__TRY IT__:
The data should be transcribed in its entirety, word for word.

[Records drawn from a dataset]
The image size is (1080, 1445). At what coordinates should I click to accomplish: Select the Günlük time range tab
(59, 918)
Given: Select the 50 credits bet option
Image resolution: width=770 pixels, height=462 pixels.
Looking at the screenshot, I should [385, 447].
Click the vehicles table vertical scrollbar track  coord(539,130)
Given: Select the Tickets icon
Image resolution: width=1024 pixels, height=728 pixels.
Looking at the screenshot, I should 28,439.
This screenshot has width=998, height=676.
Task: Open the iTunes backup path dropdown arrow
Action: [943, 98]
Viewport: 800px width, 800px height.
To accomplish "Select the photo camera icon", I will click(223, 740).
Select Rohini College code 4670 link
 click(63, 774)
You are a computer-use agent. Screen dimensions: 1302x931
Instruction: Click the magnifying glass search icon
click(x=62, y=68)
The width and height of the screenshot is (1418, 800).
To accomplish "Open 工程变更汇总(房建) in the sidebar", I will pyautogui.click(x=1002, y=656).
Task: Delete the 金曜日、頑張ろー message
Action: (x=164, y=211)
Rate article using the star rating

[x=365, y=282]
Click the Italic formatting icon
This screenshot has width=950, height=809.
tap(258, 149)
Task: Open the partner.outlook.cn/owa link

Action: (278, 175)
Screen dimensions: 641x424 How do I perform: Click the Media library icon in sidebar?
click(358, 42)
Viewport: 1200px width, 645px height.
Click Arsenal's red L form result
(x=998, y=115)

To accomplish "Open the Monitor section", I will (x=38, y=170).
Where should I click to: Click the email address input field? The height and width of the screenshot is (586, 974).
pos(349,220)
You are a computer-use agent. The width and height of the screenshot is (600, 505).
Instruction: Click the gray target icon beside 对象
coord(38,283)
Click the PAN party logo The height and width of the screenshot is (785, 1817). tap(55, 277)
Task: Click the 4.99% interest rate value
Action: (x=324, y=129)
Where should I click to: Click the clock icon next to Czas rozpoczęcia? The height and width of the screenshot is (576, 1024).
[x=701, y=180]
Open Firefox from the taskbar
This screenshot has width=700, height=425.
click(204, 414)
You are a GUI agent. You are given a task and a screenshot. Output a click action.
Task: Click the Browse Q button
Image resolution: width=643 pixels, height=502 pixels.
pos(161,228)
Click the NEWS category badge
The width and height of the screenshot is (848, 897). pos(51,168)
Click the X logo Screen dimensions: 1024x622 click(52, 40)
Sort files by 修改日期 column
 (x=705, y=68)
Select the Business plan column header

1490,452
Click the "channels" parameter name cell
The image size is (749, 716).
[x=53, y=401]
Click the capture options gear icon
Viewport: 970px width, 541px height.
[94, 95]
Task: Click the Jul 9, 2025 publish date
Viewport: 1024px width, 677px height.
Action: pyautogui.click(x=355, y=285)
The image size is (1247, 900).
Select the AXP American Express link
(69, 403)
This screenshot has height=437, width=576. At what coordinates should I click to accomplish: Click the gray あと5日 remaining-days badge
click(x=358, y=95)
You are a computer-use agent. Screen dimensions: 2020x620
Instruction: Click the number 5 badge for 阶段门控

__THE COMPLETED TASK__:
The image size is (1080, 1445). At what coordinates should I click to accomplish: Select the Günlük time range tab
(59, 918)
Given: Select the 50 credits bet option
Image resolution: width=770 pixels, height=462 pixels.
Looking at the screenshot, I should [385, 447].
Click the vehicles table vertical scrollbar track  coord(539,130)
Given: Select the Tickets icon
Image resolution: width=1024 pixels, height=728 pixels.
Looking at the screenshot, I should 28,439.
This screenshot has width=998, height=676.
Task: Open the iTunes backup path dropdown arrow
Action: [943, 98]
Viewport: 800px width, 800px height.
To accomplish "Select the photo camera icon", I will click(223, 740).
Select Rohini College code 4670 link
 click(63, 774)
You are a computer-use agent. Screen dimensions: 1302x931
Instruction: Click the magnifying glass search icon
click(x=62, y=68)
The width and height of the screenshot is (1418, 800).
To accomplish "Open 工程变更汇总(房建) in the sidebar", I will pyautogui.click(x=1002, y=656).
Task: Delete the 金曜日、頑張ろー message
Action: (x=164, y=211)
Rate article using the star rating

[x=365, y=282]
Click the Italic formatting icon
This screenshot has width=950, height=809.
tap(258, 149)
Task: Open the partner.outlook.cn/owa link

Action: (278, 175)
Screen dimensions: 641x424 How do I perform: Click the Media library icon in sidebar?
click(358, 42)
Viewport: 1200px width, 645px height.
Click Arsenal's red L form result
(x=998, y=115)

To accomplish "Open the Monitor section", I will (x=38, y=170).
Where should I click to: Click the email address input field? The height and width of the screenshot is (586, 974).
pos(349,220)
You are a computer-use agent. The width and height of the screenshot is (600, 505).
Instruction: Click the gray target icon beside 对象
coord(38,283)
Click the PAN party logo The height and width of the screenshot is (785, 1817). tap(55, 277)
Task: Click the 4.99% interest rate value
Action: (x=324, y=129)
Where should I click to: Click the clock icon next to Czas rozpoczęcia? The height and width of the screenshot is (576, 1024).
[x=701, y=180]
Open Firefox from the taskbar
This screenshot has width=700, height=425.
click(204, 414)
You are a GUI agent. You are given a task and a screenshot. Output a click action.
Task: Click the Browse Q button
Image resolution: width=643 pixels, height=502 pixels.
pos(161,228)
Click the NEWS category badge
The width and height of the screenshot is (848, 897). pos(51,168)
Click the X logo Screen dimensions: 1024x622 click(52, 40)
Sort files by 修改日期 column
 (x=705, y=68)
Select the Business plan column header

1490,452
Click the "channels" parameter name cell
The image size is (749, 716).
[x=53, y=401]
Click the capture options gear icon
Viewport: 970px width, 541px height.
[94, 95]
Task: Click the Jul 9, 2025 publish date
Viewport: 1024px width, 677px height.
Action: pyautogui.click(x=355, y=285)
The image size is (1247, 900).
Select the AXP American Express link
(69, 403)
This screenshot has height=437, width=576. At what coordinates should I click to accomplish: Click the gray あと5日 remaining-days badge
click(x=358, y=95)
You are a computer-use agent. Screen dimensions: 2020x620
Instruction: Click the number 5 badge for 阶段门控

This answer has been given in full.